• Exercise directions: Count the lines in the rows below that contain the word "link". Reply with the number alone.

• Dataset rows:
◆ ◆ ◆ ◆

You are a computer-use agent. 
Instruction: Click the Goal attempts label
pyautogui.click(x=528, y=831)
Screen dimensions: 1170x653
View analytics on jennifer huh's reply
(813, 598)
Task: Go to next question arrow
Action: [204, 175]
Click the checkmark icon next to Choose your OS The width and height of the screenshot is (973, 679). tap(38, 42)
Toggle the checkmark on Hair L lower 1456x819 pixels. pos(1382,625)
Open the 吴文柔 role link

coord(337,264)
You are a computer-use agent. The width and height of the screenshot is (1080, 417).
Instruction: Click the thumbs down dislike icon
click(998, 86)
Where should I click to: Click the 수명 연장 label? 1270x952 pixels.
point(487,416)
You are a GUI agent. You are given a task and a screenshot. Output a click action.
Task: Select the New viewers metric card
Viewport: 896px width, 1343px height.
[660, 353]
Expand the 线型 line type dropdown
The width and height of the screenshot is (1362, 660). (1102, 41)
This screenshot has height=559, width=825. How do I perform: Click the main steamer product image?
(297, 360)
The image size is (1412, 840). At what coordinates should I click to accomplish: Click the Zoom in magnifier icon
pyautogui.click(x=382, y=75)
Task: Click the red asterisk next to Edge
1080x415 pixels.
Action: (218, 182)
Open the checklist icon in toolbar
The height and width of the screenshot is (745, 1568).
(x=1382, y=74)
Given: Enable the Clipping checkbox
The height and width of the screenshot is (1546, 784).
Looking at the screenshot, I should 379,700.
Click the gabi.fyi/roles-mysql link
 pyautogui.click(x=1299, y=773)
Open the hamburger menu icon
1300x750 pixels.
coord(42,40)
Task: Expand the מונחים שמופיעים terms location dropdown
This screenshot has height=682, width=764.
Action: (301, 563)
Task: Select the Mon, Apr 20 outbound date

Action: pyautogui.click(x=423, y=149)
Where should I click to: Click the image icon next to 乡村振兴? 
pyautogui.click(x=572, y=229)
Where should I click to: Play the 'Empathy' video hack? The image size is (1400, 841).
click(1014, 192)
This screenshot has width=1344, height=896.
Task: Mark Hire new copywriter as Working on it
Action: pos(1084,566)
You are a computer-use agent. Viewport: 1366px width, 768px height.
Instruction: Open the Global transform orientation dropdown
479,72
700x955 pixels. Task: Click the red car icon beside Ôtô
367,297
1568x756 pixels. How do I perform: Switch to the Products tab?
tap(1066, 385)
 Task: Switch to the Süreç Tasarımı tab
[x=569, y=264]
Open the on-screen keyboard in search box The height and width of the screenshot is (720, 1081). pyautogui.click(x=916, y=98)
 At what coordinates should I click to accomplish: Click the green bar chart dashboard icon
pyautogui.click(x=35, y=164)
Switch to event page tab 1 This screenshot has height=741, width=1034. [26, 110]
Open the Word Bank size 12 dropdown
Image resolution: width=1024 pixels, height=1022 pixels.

◆ ◆ ◆ ◆

• Solution to the problem: 2